## start Entries shown

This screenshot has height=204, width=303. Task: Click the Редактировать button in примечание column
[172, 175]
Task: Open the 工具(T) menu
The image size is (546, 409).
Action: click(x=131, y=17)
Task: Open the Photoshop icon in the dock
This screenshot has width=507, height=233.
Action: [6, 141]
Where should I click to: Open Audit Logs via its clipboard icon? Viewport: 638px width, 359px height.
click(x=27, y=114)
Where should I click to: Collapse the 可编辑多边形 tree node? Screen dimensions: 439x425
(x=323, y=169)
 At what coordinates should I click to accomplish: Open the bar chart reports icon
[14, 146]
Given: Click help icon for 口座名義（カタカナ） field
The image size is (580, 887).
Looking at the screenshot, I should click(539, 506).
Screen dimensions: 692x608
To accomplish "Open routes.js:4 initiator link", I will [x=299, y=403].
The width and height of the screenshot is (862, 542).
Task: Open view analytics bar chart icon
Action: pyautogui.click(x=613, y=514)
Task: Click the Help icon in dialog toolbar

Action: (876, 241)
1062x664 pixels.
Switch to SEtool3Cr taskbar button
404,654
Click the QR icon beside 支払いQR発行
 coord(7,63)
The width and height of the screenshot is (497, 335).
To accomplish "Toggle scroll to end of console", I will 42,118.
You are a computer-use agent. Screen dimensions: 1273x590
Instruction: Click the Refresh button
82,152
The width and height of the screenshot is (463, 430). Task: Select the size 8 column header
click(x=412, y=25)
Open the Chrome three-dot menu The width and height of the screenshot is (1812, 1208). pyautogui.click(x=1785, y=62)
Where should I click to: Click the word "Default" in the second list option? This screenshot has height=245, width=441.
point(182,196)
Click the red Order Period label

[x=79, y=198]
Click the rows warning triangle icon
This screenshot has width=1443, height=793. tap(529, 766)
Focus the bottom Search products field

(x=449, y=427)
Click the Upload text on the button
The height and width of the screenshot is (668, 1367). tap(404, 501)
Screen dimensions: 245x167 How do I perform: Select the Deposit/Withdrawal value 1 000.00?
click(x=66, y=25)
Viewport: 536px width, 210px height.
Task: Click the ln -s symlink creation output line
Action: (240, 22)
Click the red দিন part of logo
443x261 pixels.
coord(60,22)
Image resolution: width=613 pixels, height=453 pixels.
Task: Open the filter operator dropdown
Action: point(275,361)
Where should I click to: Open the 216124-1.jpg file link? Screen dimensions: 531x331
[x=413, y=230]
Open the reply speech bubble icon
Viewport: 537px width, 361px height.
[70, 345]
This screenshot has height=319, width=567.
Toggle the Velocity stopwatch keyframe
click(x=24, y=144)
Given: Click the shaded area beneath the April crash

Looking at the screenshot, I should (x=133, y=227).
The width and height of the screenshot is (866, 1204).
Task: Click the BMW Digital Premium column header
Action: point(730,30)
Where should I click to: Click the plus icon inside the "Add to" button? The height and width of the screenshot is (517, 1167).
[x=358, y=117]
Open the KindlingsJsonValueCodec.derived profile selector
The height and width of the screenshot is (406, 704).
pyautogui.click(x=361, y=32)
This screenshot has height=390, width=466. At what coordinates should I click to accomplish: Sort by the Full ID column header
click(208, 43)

## end Entries shown

__Work required__. Rename "image size" to "screenshot size" in the lines starting at the one that has "Given: Click help icon for 口座名義（カタカナ） field" and ending after the one that has "Looking at the screenshot, I should click(539, 506).". Return only those lines, with nothing else changed.

__Answer to this problem__.
Given: Click help icon for 口座名義（カタカナ） field
The screenshot size is (580, 887).
Looking at the screenshot, I should click(539, 506).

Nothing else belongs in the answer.